▶ [YOUR ASSIGNMENT]
Transcribe word for word the section of the records below that opens with the line containing "134x182 pixels." and closes with the line containing "Task: Click the license"; drop every picture.

__________________________________________________

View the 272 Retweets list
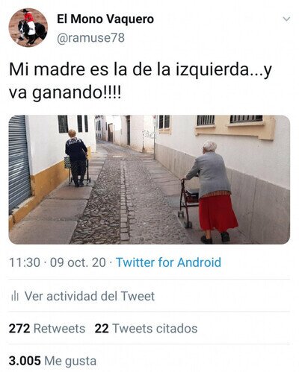 pos(47,328)
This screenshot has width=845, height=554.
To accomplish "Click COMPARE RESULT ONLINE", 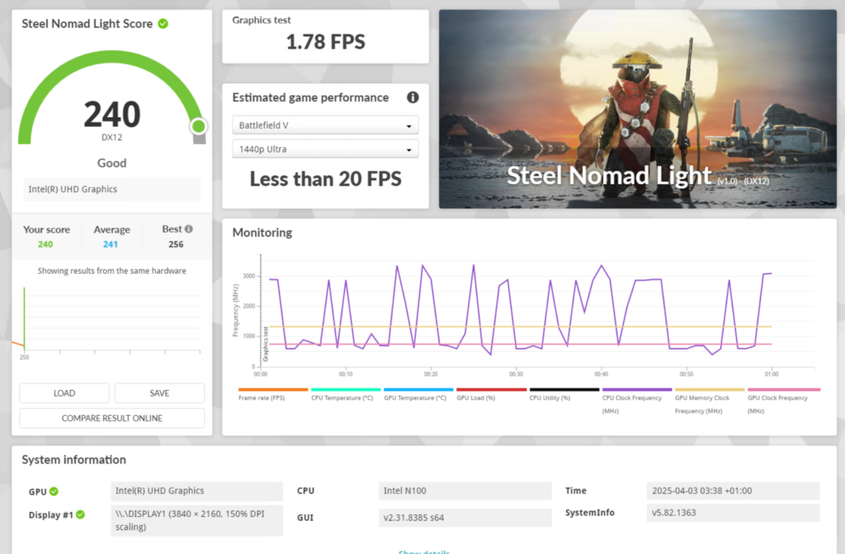I will 111,418.

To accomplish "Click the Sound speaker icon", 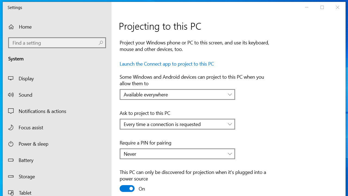I will tap(11, 95).
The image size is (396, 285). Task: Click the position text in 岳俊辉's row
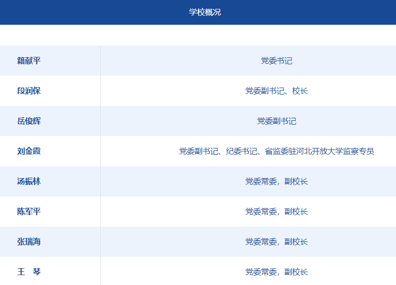click(277, 121)
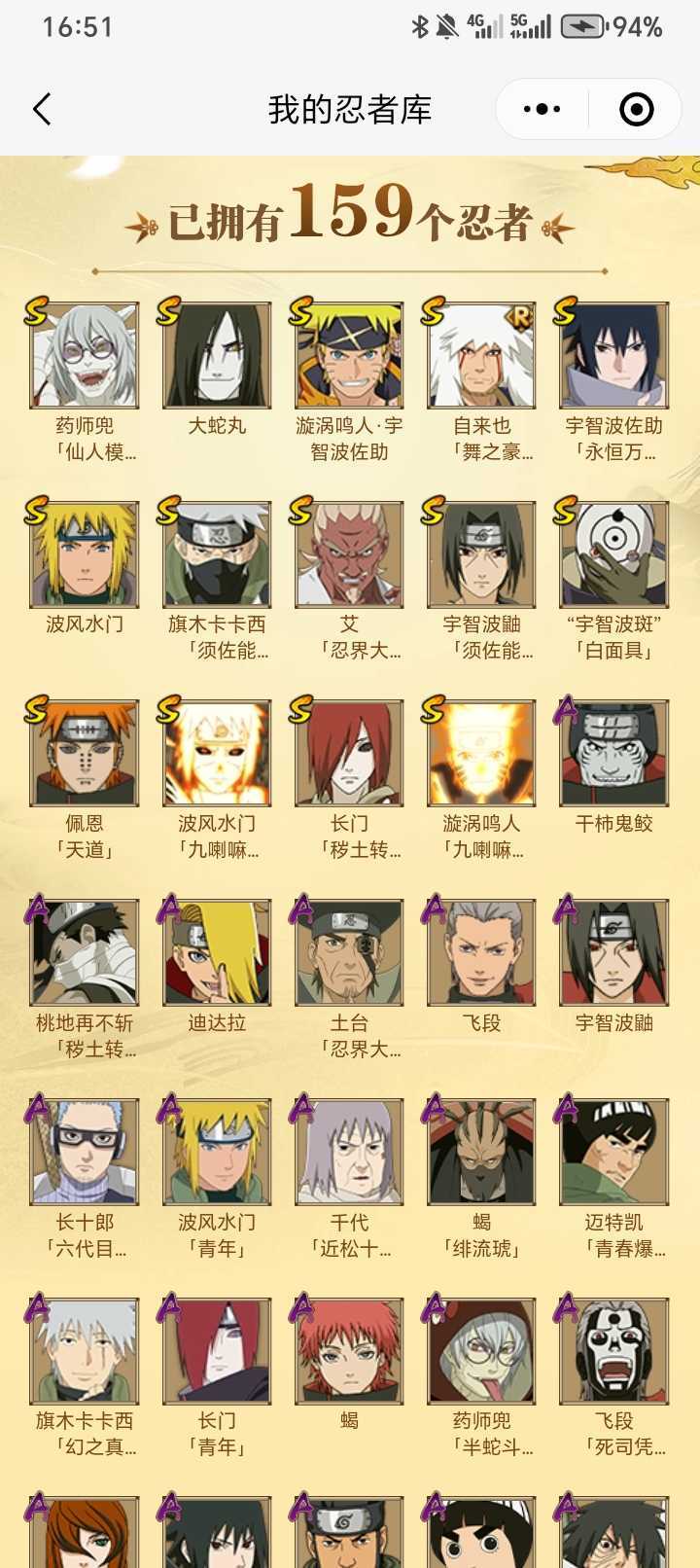Tap the 迪达拉 ninja portrait

click(x=217, y=952)
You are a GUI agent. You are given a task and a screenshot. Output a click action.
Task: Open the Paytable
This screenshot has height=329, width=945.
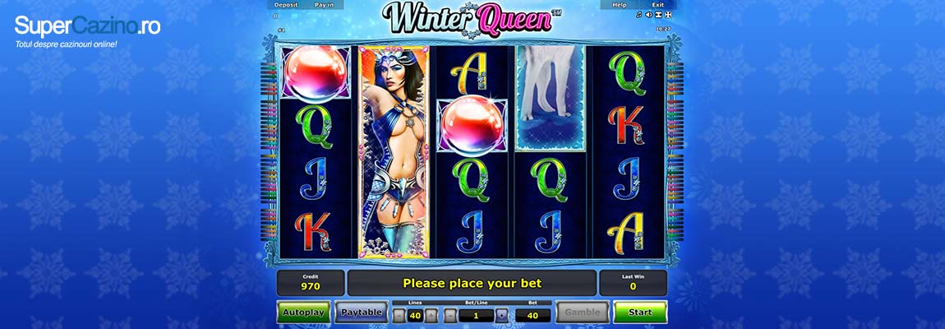(362, 312)
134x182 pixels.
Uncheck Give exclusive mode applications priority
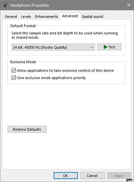pyautogui.click(x=14, y=77)
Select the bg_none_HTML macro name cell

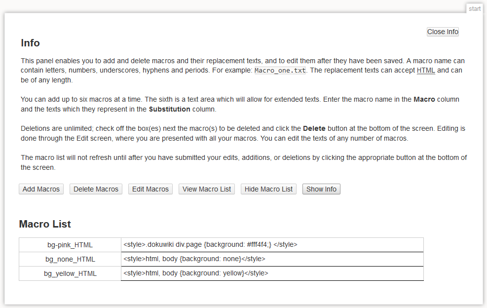click(x=70, y=259)
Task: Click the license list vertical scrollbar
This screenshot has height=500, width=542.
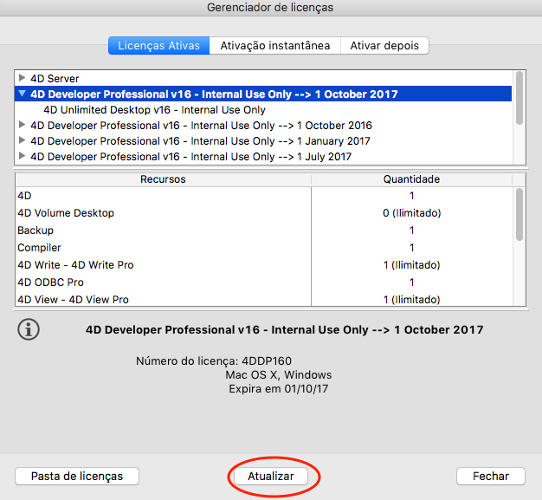Action: [x=519, y=100]
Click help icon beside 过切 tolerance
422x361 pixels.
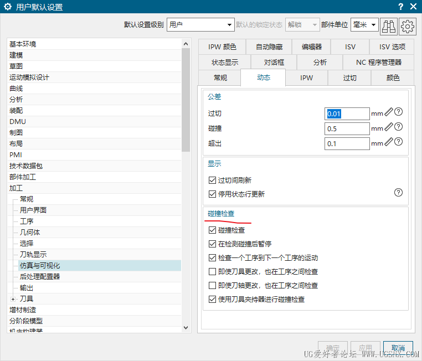pos(398,112)
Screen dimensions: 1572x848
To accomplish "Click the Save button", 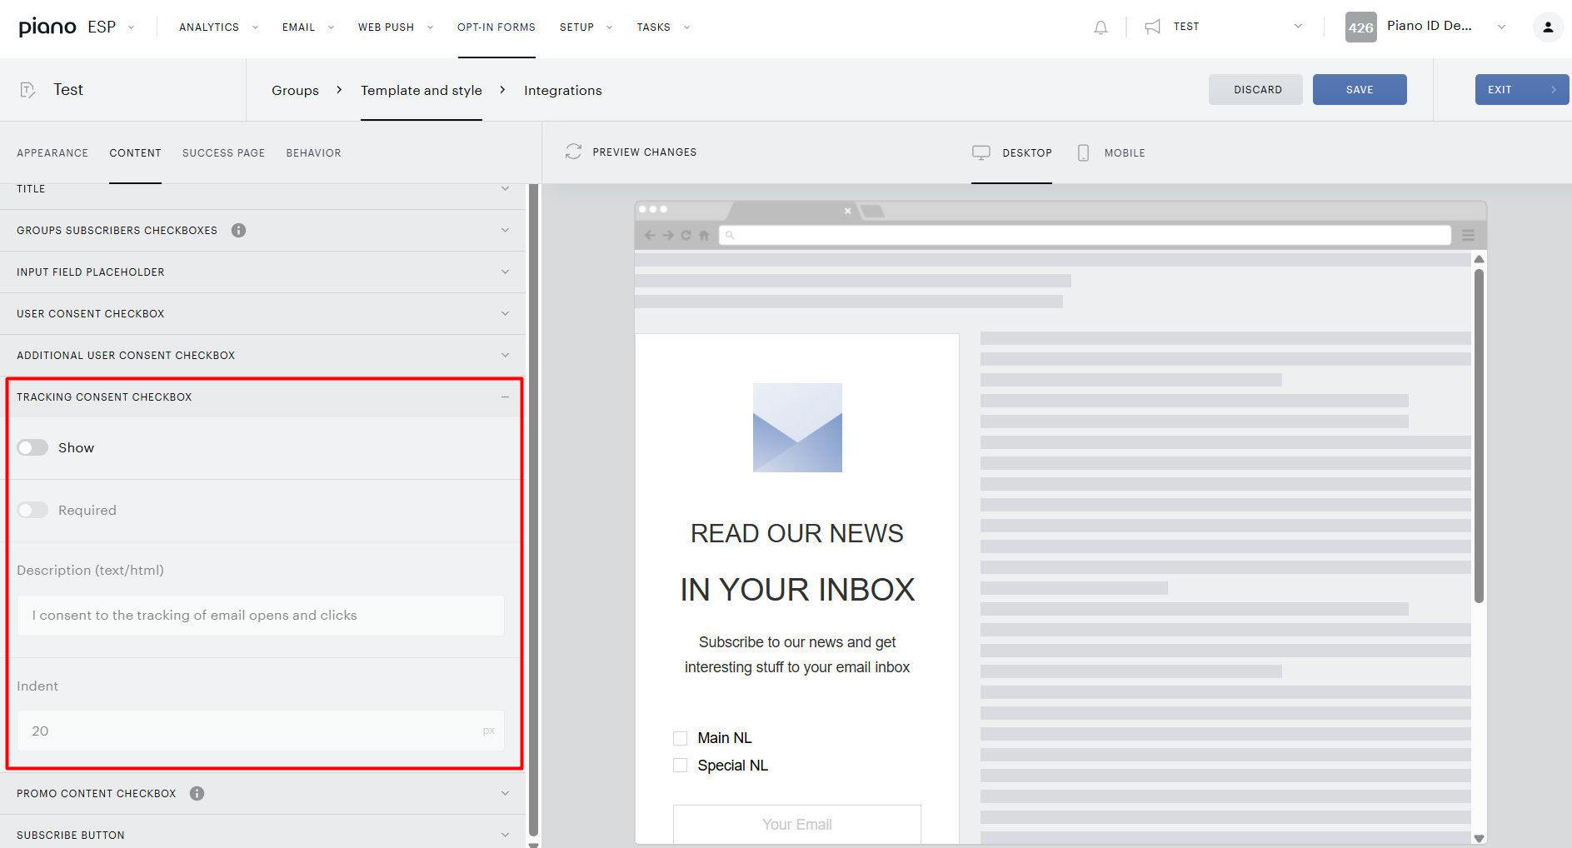I will [1360, 89].
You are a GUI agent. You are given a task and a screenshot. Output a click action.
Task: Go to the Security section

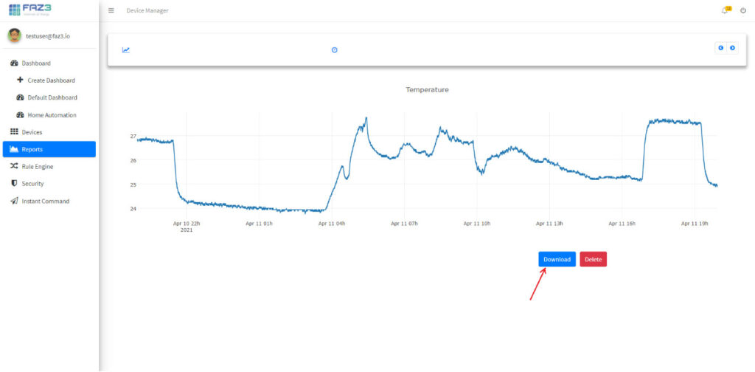(32, 184)
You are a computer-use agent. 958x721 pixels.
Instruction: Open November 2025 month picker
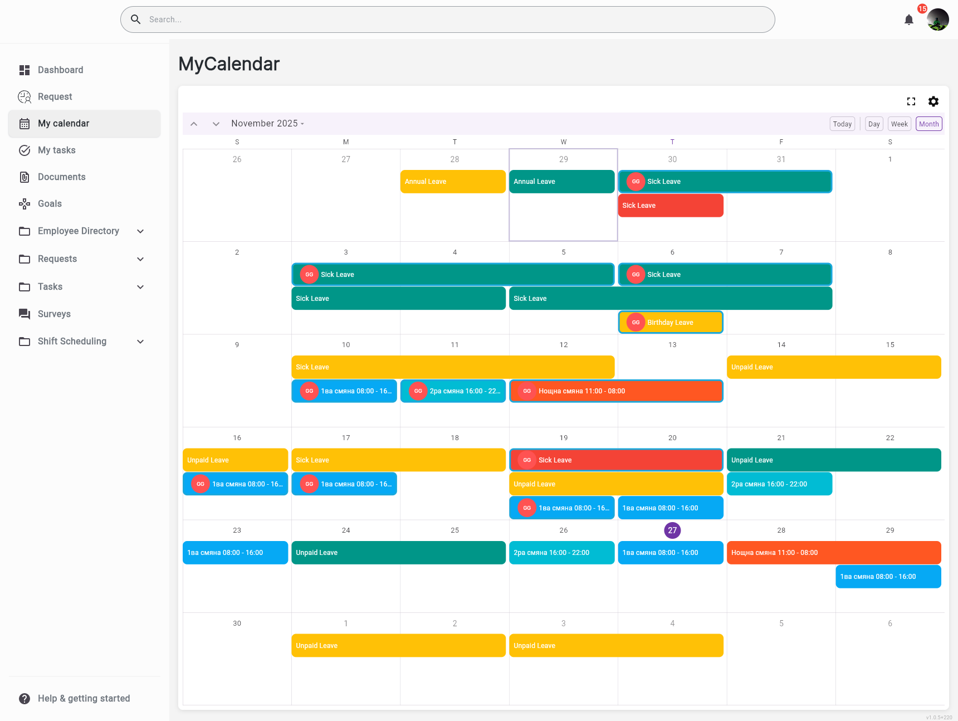coord(268,124)
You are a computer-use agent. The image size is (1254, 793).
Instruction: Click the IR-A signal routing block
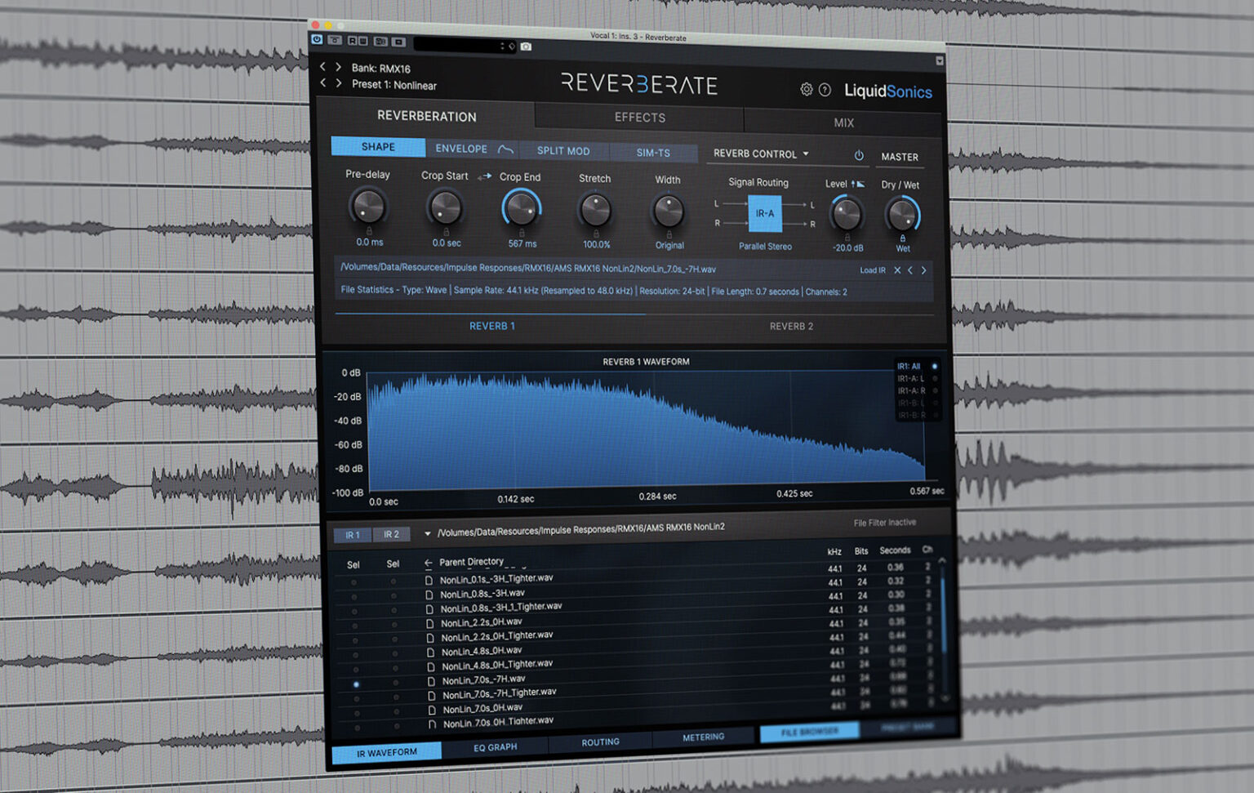pos(763,214)
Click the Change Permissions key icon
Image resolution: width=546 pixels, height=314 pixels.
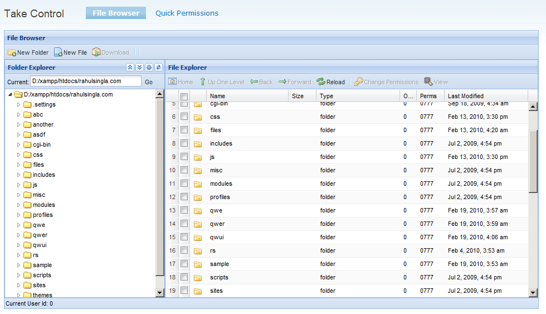(358, 82)
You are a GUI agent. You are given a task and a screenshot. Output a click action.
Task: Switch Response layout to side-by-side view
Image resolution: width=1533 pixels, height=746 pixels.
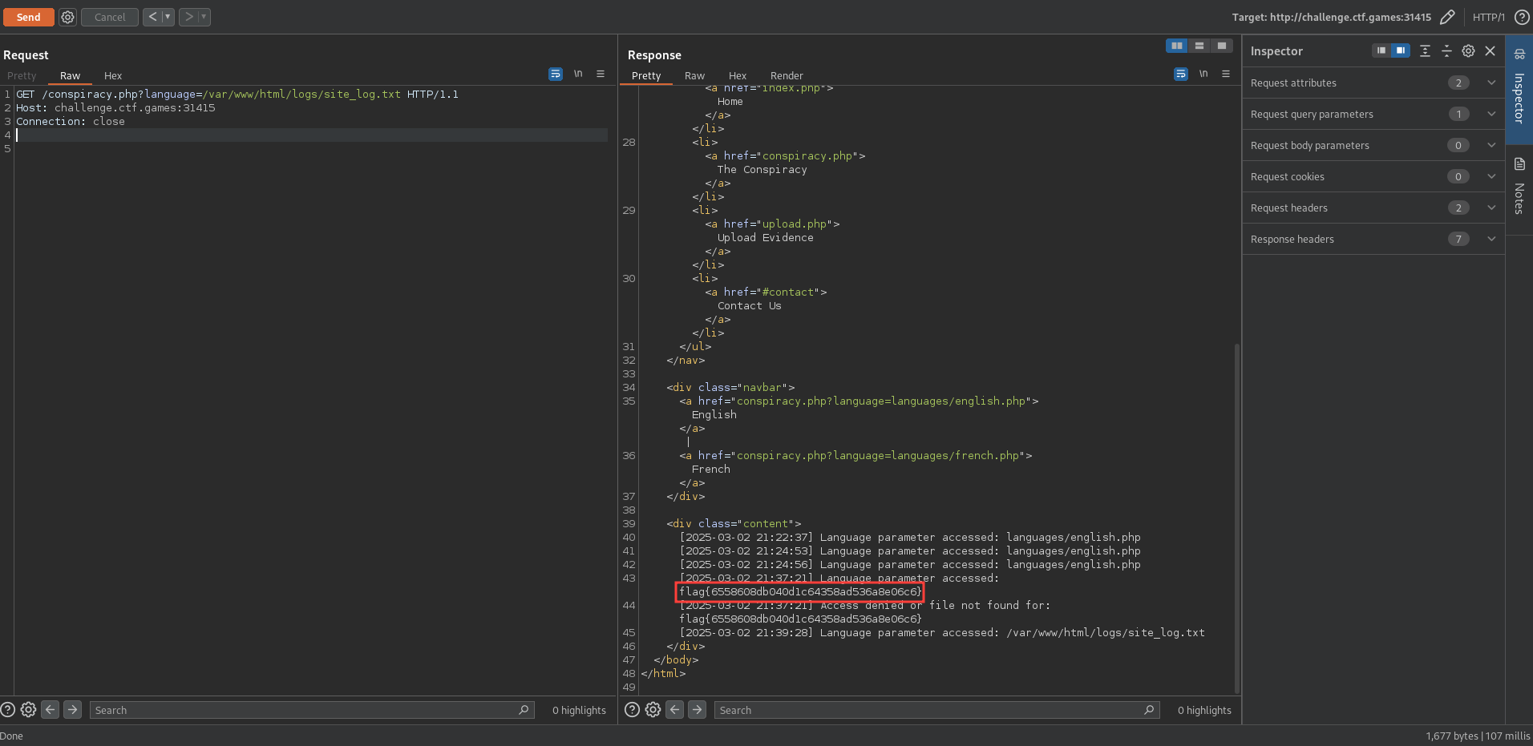(1177, 46)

__________________________________________________

▶ [PROBLEM SOLUTION]
134x182 pixels.
Uncheck Give exclusive mode applications priority
pyautogui.click(x=14, y=77)
Select the bg_none_HTML macro name cell

click(x=70, y=259)
Task: Click the license list vertical scrollbar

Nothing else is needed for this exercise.